Разбитые сердца (Смолл) - страница 212

Что-то вроде благоговейного ужаса мелькнуло в глазах старого Понтиньи.

— Сир, уходят не все французы. Пять тысяч остается…

— …под командой милорда Бургундского, — закончил Ричард. Ему это было и так ясно.

Понтиньи кивнул.

Я подумал, что такое положение дел достойно сожаления, потому что Гуго, герцог Бургундский, обладал острым умом и талантом звукоподражания. Сразу же после взятия Акры, когда у всех на языке были новые песни о доблести Ричарда, за ужином у Филиппа он услаждал слух гостей пародией, в которой каждая похвала была превращена в оскорбление. Грубая пародия взывала к примитивному чувству юмора каждого, кто раньше слышал песню в оригинале, в серьезном исполнении, и быстро распространилась по всему лагерю. Ричард слушал, смеялся и отвечал в том же духе. Все это было очень глупо, по-ребячески, но отражало расстановку сил. Для всех было бы лучше, чтобы Гуго Бургундский убрался вместе со своим повелителем.

Ричард, однако, просто заметил:

— Бургундцы хорошие солдаты. — А когда депутация удалилась, он оперся на мое плечо и сказал: — Смой французские королевские лилии и нарисуй знак Бургундии.

Тон его свидетельствовал о том, что такое изменение вряд ли может иметь хоть какое-нибудь значение, и во мне шевельнулось становившееся уже знакомым чувство восхищения, окрашенное неприятием. Я мог бы взять его руку, легшую на мое плечо, поцеловать ее, сказать что-нибудь почтительное, но, как всегда, что-то меня удержало.

В тот же вечер, позднее, я услышал, что по этому поводу думает Хьюберт Уолтер:

— Вы относитесь к этому слишком легко, милорд.

— А как я должен к этому относиться? Это его бесчестие, а не мое, Уолтер, и, по правде говоря, я переношу бесчестие Филиппа совершенно спокойно!
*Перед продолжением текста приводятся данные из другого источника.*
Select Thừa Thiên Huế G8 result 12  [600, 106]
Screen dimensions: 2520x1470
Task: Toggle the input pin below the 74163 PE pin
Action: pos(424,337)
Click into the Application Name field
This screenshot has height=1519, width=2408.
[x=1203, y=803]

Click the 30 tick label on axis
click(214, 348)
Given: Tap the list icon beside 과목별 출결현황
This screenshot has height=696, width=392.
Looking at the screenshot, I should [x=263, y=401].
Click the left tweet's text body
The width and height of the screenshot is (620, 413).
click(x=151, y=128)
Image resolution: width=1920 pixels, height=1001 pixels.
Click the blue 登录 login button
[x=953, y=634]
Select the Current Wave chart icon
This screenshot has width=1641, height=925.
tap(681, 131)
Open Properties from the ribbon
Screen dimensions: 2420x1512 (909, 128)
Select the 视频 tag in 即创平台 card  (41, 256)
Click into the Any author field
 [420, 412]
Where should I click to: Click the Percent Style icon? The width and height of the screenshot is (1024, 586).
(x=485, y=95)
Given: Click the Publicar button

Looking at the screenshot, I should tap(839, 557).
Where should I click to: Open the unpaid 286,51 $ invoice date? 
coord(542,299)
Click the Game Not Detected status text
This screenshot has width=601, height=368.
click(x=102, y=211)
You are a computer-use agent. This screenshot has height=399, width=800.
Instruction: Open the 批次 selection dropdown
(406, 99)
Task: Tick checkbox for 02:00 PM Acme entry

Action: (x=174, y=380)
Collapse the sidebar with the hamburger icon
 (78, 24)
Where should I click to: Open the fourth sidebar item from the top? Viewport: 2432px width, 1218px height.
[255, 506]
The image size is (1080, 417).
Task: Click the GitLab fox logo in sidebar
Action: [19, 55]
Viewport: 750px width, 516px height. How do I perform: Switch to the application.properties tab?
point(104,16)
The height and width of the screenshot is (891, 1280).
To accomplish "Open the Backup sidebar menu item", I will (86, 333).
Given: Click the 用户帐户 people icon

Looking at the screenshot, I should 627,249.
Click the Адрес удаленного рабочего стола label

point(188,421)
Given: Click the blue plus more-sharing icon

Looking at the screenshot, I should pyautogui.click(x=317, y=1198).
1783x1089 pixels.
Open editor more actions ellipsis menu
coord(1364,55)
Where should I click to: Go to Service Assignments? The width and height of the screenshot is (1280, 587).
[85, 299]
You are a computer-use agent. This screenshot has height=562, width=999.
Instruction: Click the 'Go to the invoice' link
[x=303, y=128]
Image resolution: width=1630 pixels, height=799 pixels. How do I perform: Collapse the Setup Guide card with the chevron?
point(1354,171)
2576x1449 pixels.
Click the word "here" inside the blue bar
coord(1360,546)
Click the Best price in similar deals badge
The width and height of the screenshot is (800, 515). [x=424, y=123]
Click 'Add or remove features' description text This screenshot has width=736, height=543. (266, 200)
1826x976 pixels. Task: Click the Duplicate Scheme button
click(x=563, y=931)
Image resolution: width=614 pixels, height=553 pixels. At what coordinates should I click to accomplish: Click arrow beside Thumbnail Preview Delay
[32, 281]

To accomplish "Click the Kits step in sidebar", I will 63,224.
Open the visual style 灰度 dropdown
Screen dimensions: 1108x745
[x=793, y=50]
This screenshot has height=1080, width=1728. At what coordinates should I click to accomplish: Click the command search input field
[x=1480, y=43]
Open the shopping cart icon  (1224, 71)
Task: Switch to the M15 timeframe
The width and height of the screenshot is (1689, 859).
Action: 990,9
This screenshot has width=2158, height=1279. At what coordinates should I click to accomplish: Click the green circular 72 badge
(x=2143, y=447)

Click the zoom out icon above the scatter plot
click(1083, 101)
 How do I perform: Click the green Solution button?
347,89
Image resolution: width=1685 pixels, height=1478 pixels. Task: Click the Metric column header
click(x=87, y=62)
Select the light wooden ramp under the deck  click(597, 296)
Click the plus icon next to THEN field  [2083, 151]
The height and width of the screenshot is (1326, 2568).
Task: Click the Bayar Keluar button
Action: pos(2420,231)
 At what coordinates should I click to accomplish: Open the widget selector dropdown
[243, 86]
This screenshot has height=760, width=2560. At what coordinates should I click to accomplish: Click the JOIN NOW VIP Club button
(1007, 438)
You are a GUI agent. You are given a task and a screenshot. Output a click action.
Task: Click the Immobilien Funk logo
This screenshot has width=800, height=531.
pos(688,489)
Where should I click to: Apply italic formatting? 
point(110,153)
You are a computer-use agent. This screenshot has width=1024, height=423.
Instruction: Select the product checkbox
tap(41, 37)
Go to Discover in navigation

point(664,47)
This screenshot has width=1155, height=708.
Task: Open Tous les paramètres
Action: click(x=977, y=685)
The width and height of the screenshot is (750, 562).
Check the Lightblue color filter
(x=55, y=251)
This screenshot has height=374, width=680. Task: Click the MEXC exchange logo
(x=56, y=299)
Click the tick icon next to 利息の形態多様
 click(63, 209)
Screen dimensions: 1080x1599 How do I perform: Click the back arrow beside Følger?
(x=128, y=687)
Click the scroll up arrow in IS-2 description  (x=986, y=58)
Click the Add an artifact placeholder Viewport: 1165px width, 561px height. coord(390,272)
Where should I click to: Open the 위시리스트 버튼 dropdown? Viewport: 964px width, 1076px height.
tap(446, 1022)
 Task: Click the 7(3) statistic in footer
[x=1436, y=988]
И все же с отъездом короля Франции что-то сломалось и что-то кончилось. Они с Ричардом вместе подняли крест и вместе присягнули и, как бы часто и жестоко ни ссорились между собой, всегда выступали против ислама как объединенные христианские вожди. Теперь же о единстве не приходилось даже говорить.

Во время самого веселого, самого яркого праздника всегда наступает момент, когда свеча в самом подверженном сквозняку углу оплывает и гаснет. Остальные горят ярко, а вместо нее зажигают новую, но всегда остается это пятнышко мрака, напоминающее о всепоглощающей ночи.

11

Мы ушли из Акры в начале июля и достигли Арсуфа на вторую неделю сентября. Все эти десять недель не были отмечены ни одним крупным сражением, но были для нас, как мне кажется, тяжелейшим испытанием за все время крестового похода. Любимая всеми песня «Шел Ричард по Святой земле» всегда вызывала во мне озлобление, потому что, хотя в ней и говорилось о сарацинах — по-моему, с преувеличением их роли в истории, — там не было ни слова о других, более коварных врагах: о полуденном зное, который раскаляет медный нагрудник и шлем, слепящие глаза своим блеском, и иссушает горло; о внезапном наступлении с заходом солнца невероятного холода, превращающего липкую, пропитанную потом одежду в холодные саваны и заставляющего мечтать об одеялах, которых ни один, даже самый решительный, человек не потащит на себе под палящим дневным зноем, о постоянной пытке, когда над тобой роятся мириады мух, этих переливающихся голубизной жирных вурдалаков — они перемещаются вместе с тобой, садятся на теплый навоз мулов, а потом на кусок хлеба, который ты кладешь себе в рот, и часто сопровождают его до места назначения, когда приходится либо выплевывать шевелящихся во рту насекомых вместе с хлебом, либо глотать и то и другое.